ADHEMA, holding familiale d'investissement représentée par Maxence Gaillard, le fils, comédien et producteur, est depuis mars 2024 propriétaire du Lucernaire. Changements en vue, dans la continuité.
Pour certains, le bonheur est dans le pré, mais pour le jeune homme de trente-six ans que je rencontre dans ce lieu culturel emblématique, il est ici le bonheur, je vous l'affirme. Gardons pour une autre fois la belle histoire du Lucernaire créé en 1968, et passons brièvement sur une jeunesse passée au sein d'une famille « qui valorisait le spectacle », sur des études qu'il choisit et suit sans difficultés : Sciences Po, EMLyon, ESSEC, le menant à une vie professionnelle confortable. À 27 ans il jette par-dessus les moulins son bonnet, donne sa démission et prend des cours de théâtre. « J'avais déjà une grande passion pour les mots. J'ai amorcé un virage à 180 degrés pour suivre les cours d'art dramatique de Jean-Laurent Cochet pendant deux ans ; il respirait le théâtre à chaque seconde et c'est là que j'ai compris que l'on apprend autant en regardant et en écoutant les autres qu'en travaillant. C'est lui qui m'a convaincu de poursuivre dans cette voie et cette rencontre a changé ma vie. »

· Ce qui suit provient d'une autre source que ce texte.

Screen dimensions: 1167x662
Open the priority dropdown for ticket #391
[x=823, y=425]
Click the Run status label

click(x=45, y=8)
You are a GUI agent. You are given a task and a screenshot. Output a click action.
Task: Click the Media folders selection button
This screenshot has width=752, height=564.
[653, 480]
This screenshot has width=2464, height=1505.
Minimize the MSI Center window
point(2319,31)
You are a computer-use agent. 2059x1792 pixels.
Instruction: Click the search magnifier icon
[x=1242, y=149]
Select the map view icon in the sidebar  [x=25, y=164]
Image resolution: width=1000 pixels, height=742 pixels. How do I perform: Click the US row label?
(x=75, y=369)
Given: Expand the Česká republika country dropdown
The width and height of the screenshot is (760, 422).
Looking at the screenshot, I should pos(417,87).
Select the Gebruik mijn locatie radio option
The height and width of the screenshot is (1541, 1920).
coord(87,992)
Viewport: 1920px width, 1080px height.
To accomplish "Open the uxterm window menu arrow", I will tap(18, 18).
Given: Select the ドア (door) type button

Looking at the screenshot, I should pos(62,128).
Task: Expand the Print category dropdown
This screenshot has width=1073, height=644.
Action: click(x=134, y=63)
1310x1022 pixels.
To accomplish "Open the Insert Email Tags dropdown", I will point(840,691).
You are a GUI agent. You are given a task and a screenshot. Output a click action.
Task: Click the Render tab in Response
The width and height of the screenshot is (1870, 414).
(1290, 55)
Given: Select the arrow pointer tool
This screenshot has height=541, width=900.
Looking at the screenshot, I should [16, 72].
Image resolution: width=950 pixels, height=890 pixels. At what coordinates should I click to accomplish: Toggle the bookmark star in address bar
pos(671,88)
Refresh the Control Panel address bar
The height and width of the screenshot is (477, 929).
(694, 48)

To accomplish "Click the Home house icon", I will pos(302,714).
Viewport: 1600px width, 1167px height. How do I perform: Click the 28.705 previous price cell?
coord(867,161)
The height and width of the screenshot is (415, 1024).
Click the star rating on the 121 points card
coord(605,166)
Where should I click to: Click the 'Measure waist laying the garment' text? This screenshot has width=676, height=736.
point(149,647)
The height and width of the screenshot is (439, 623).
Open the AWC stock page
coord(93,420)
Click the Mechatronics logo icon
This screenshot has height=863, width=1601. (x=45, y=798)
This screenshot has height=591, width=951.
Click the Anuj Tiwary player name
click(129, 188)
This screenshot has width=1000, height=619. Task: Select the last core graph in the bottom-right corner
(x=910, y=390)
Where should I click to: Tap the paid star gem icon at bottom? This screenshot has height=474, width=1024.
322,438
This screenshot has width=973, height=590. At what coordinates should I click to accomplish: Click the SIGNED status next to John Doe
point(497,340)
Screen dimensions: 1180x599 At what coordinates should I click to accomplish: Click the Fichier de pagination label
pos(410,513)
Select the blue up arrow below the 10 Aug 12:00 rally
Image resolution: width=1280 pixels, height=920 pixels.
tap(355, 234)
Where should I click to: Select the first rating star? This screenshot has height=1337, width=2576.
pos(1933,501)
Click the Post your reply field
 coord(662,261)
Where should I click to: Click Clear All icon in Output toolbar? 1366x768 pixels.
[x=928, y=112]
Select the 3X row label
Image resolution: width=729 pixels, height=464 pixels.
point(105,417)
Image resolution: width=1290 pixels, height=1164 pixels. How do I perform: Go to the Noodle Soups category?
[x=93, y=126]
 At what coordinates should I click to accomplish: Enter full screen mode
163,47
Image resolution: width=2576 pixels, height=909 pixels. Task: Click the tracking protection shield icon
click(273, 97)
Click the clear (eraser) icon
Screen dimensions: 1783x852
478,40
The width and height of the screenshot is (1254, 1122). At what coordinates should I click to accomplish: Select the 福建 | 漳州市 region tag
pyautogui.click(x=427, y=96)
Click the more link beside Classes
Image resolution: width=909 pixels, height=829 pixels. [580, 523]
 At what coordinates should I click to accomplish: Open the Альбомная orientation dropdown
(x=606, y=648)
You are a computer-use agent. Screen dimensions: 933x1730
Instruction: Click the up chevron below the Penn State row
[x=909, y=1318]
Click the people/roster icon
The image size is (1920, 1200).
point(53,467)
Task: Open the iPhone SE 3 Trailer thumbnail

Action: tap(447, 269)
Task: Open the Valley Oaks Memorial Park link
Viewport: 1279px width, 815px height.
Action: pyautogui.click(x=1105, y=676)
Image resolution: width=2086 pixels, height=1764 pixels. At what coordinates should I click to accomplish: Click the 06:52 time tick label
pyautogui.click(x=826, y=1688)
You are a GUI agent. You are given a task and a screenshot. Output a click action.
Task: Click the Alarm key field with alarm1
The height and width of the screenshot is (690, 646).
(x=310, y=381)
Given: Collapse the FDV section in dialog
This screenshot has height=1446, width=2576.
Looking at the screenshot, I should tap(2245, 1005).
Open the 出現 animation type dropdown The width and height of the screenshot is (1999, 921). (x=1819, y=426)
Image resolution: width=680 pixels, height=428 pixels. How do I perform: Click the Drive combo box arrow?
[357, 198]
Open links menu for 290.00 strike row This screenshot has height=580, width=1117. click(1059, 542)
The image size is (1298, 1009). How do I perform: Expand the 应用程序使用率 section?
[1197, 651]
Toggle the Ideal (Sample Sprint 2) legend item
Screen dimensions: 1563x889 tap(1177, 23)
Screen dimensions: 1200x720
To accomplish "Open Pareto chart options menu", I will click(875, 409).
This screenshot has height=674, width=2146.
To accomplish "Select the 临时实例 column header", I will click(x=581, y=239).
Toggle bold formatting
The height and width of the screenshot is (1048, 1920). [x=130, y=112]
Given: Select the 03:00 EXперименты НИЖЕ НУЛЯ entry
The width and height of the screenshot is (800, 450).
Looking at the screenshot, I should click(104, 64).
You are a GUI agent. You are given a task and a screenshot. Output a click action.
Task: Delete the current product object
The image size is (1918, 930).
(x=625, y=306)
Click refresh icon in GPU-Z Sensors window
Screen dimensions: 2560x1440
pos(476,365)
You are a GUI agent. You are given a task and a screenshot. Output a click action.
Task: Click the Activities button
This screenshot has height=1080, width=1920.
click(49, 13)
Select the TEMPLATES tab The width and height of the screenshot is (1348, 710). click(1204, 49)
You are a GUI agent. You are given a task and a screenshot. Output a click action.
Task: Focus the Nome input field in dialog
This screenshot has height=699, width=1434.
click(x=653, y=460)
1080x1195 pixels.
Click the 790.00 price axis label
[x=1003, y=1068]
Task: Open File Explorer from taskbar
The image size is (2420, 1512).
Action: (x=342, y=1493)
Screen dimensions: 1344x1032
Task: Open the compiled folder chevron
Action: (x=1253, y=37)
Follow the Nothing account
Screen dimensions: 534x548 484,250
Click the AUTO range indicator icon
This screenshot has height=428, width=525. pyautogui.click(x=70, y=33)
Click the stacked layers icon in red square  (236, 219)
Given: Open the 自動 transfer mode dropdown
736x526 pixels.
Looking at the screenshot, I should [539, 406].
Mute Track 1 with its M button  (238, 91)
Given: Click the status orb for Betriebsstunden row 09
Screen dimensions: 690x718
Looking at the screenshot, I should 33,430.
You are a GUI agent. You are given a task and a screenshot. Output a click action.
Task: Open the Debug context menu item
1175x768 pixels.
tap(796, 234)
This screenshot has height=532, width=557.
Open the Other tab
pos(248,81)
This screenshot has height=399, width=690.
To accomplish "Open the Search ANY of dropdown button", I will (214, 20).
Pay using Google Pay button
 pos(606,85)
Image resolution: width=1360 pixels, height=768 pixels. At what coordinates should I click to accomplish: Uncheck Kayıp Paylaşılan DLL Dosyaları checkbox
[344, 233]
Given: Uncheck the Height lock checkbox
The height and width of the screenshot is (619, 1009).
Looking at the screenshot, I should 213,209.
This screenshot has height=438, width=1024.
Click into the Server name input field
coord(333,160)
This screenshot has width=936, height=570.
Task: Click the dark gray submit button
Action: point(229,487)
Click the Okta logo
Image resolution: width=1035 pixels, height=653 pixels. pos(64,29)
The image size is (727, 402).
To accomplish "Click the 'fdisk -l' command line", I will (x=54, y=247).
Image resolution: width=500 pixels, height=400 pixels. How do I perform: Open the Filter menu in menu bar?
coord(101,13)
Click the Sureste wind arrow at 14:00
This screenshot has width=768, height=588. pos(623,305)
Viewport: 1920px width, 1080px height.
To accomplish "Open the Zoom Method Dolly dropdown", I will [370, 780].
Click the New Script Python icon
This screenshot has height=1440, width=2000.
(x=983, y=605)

Dès lors, tout s'enchaîne. En 2016, entouré de quelques amis du cours, il fonde un collectif, "Les Inspirés". Ensemble, ils écrivent, jouent et produisent "Et si on ne se mentait plus ?". Puis, c'est Benoît Lavigne, directeur du Lucernaire qui lui propose de jouer dans "Le Roi des pâquerettes". Cette année, nouveaux défis pour celui qui est aussi un grand sportif et possède un brevet de pilote, avec le rachat du Lucernaire et sa première mise en scène : "Lumière !" de Stéphane Landowski, créée à Avignon et jouée au Lucernaire de novembre à janvier.


Nous devons travailler sur des offres, pourquoi pas des « billets suspendus » ?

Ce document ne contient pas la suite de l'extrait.